-- Information supplied --
++++++

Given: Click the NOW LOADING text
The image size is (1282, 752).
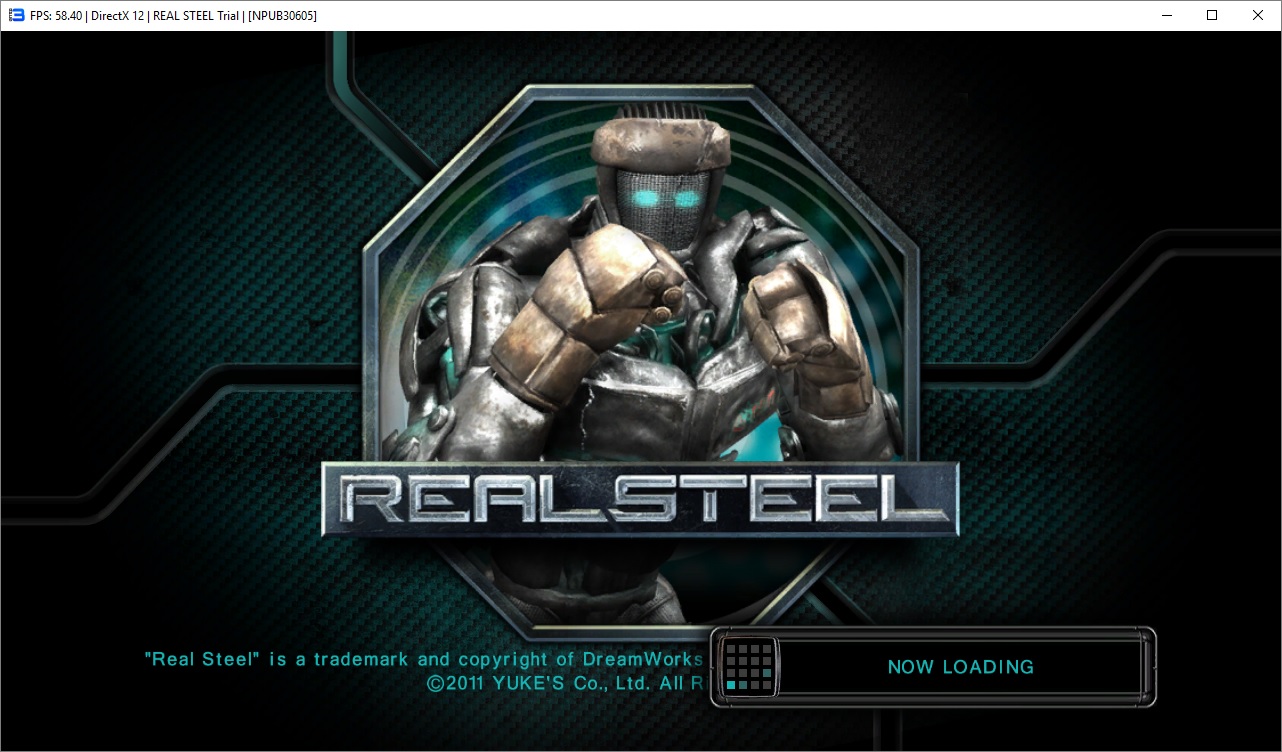Looking at the screenshot, I should pyautogui.click(x=960, y=667).
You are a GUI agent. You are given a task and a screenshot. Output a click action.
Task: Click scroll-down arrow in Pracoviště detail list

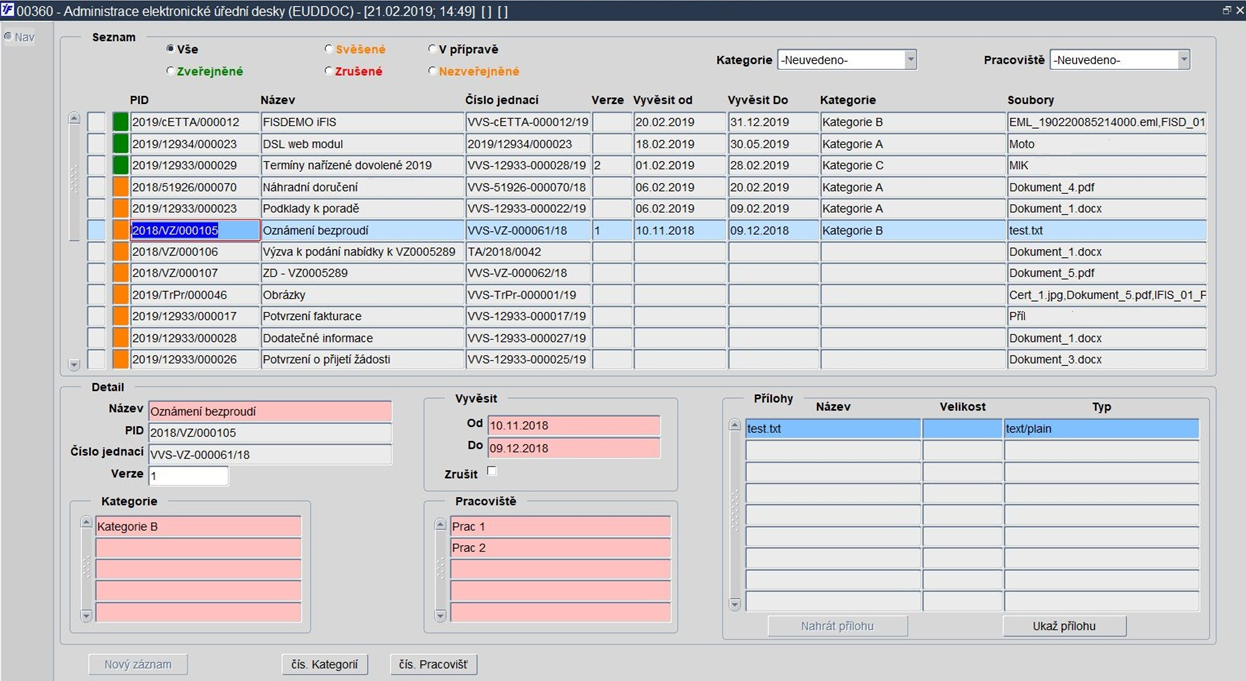pyautogui.click(x=441, y=616)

++++++

-- What is required --
The response should be the full material, repeated exactly, with images removed.

-- Answer area --
Given: Click the NOW LOADING text
The image size is (1282, 752).
Looking at the screenshot, I should pyautogui.click(x=960, y=667).
You are a GUI agent. You are given a task and a screenshot. Output a click action.
Task: Click scroll-down arrow in Pracoviště detail list

pyautogui.click(x=441, y=616)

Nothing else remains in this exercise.